Because it is related to fixed function OpenGL and as such had to be removed to provide a more general framework.
Anyway, migration is not that difficult as it might look at first sight and on the way you’ll see that its mean is to provide even more flexibility and less hard coded functionality.
In this specific case, the code conversion impact isn’t that great (unless you have batch setup calls spread all over your app rather than having a “drawable batch”-type class. Other things like deprecating gl_ModelViewMatrix, gl_ProjectionMatrix, etc. have bigger code impacts.
Why did they kill most gl_* built-ins in GLSL 1.3? Well, back in the GL 3.0 days, the prevailing ARB view was that OpenGL would just obsolete the entire fixed-function pipeline. Didn’t think much about legacy app port cost or newbie startup. The former turned out to be an obstacle. That’s why the compatibility profile is there – all this stuff still exists in it.

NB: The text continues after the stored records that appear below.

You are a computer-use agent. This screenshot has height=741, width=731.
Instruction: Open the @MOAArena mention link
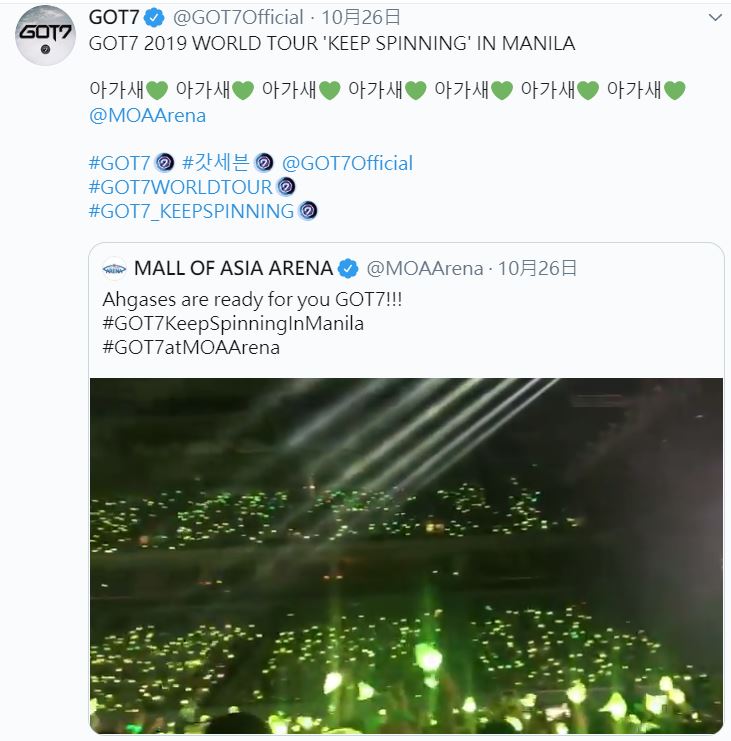pos(147,115)
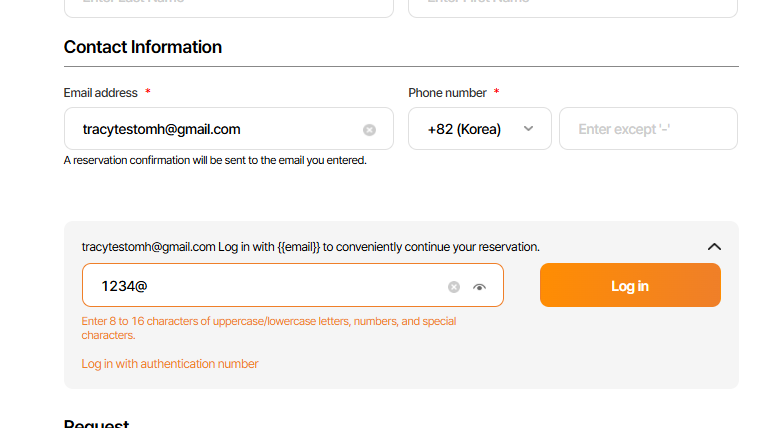The height and width of the screenshot is (428, 782).
Task: Clear the email address field
Action: click(369, 130)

It was removed because it is inefficient and it bloats the front end with arbitrary vertex and atribute issue order and density.
Using vertex immediate mode dispatch in a modern app is ridiculous unless it’s some rinky-dink test and/or you’re display listing, and then you want to look at other mechanisms.

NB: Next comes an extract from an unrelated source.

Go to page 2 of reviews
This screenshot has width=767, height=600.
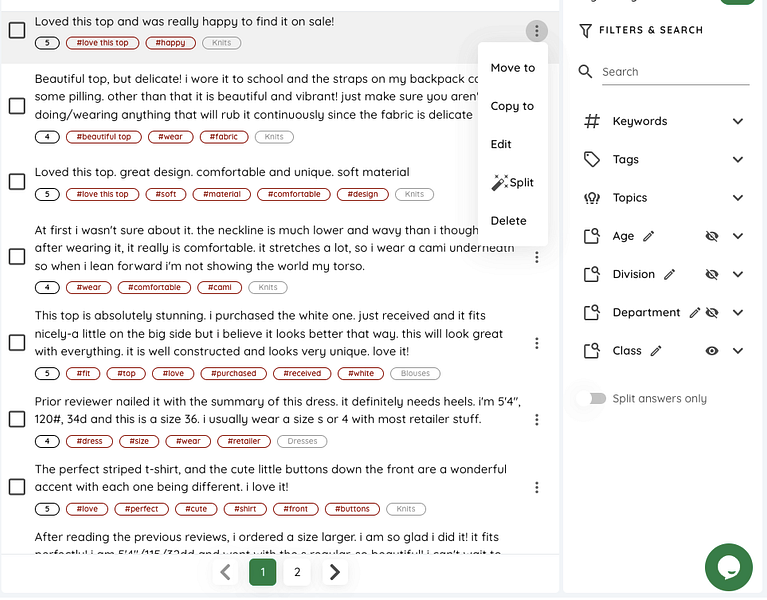pos(297,572)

The fact is hardware has moved on and and competent programmer should be able to package vertex data into attribute arrays, bind them and issue them with a single call. Further you should be indexing for vertex cache otherwise you’re taking a significant hit. On top of this bad developers used to write war & peace per vertex compounding the problem. This way you have fewer methods to shoot yourself in the foot.
You also have vram memory resident mechanisms to exploit and pulling data onto the call stack is just awful.
Try it, you will get used to it VERY quickly.
Remember that there are no preferred attribute slots and invoking attributes per vertex now. With the clean fully deprecated version of the API you’re sending bound arrays to shader attribute registers. So the question of which attribute is the invoking one need not arise when you simply have an attribute per vertex bound.
So, reasons glVertex() sucks:
Calls per vertex are slow
Sparse vertex attributes and arbitrary issue order convolutes the front end
There is no mechanism to exploit vertex cache
It defeats vram resident attribute mechanisms (VBOs) (display lists would be the old alternative)
There is no need for an invoking attribute using MODERN shaders
Bad/naive developers wrote a lot of crap between glBegin and glEnd
This minor convenience only supplies opportunities to write very slow graphics code, even when used well
He’s not talking about glVertex(), but rather gl_Vertex (GLSL vertex attribute built-in).
Which you can populate using glVertexPointer so which has nothing to do with immediate mode, supporting both client arrays and VBOs.
Of course in “the new world order”, use your own shader vertex attribute name, populate it using glVertexAttribPointer, and link them up using glBindAttribLocation.